For the first time since 1908, before the First World War, before women could vote in America and when Mark Twain was still alive, the Chicago Cubs are World Series champions. And they did it in epic fashion, besting the Cleveland Indians in Game 7. As much a storybook ending as anybody could ask for.
Kyle Schwarber's unexpected comeback at the start of the series after a regular season-ending injury had put him on the shelf for what people assumed was all of 2016, coming back from a 3-1 deficit to force a seventh game, getting production from wherever they could and a over a century of frustration put to rest all made this one of the sweetest victories in sports history.
All that, and they did it in seven games. Possibly the most perfect ending you could ask for, the Cubs defeating Cleveland eight to seven to finally put the demons and curses to rest once and for all. Starting with a leadoff home run by Dexter Fowler, the Cubs got to Cleveland's ace Corey Kluber early, but the Indians tied it up in the third. The Cubs took the lead by two more in the fourth, and kept the foot on the gas from there, scoring to more runs in the fifth for insurance. The first scary moment came when Cubs manager Joe Maddon yanked starter Kyle Hendricks from what was a solid outing, and inserted the team's ace, Jon Lester, onto the mound. Lester gave up two runs, one of which the Cubs got back in the fifth with a home run by David Ross. Ross, playing in his last season, ended his baseball career in a grand way: with a home run. The Indians would tie the game up at six in the eighth inning with a shocking Rajai Davis two-run homer against Cubs closer Aroldis Chapman, but it would be Ben Zobrist in the tenth inning, after a rain delay, to break the tie in one of the most dramatic games in baseball history. Zobrist would be awarded the MVP of the World Series.

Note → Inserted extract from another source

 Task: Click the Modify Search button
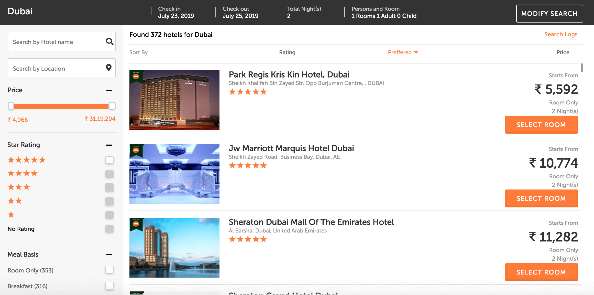click(x=549, y=14)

For Cleveland, meanwhile, the loss extends their World Series losing streak that goes back to 1948. But with a powerful pitching staff that includes ace Corey Kluber and reliever Andrew Miller, as well as young stars like Francisco Lindor, the future is bright for Cleveland's baseball team.

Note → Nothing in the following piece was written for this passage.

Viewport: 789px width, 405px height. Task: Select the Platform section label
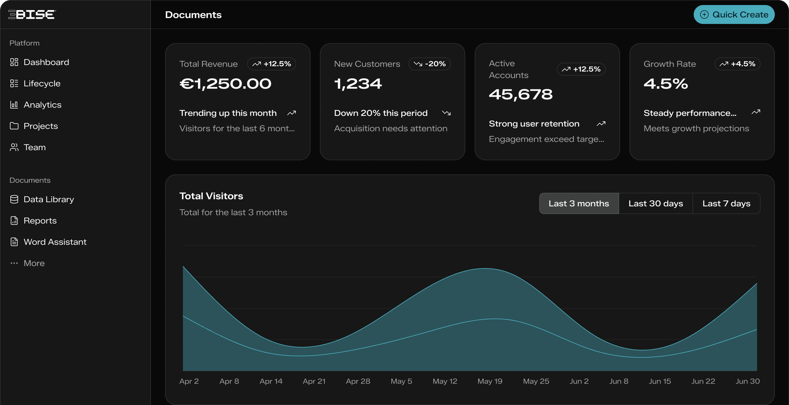click(x=25, y=43)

Baseball is a game of disappointment, maybe more than any other American professional sport, with the bulk of the season played during the long, hot summer that feels like it never ends – until it does. Your team gets to a certain point, and then there's a pretty good chance they don't end up winning it all as October comes to a close. For these two teams, each with long waits between championship wins, the possibility of heartbreak was possibly a little more than usual, yet they put it all out there knowing only one could win. For Cleveland, they'll spend the winter wondering how they get back and what they have to do for that last push. For the Cubs and their fans – who have waited 108 years for this moment – it is the moment of a lifetime.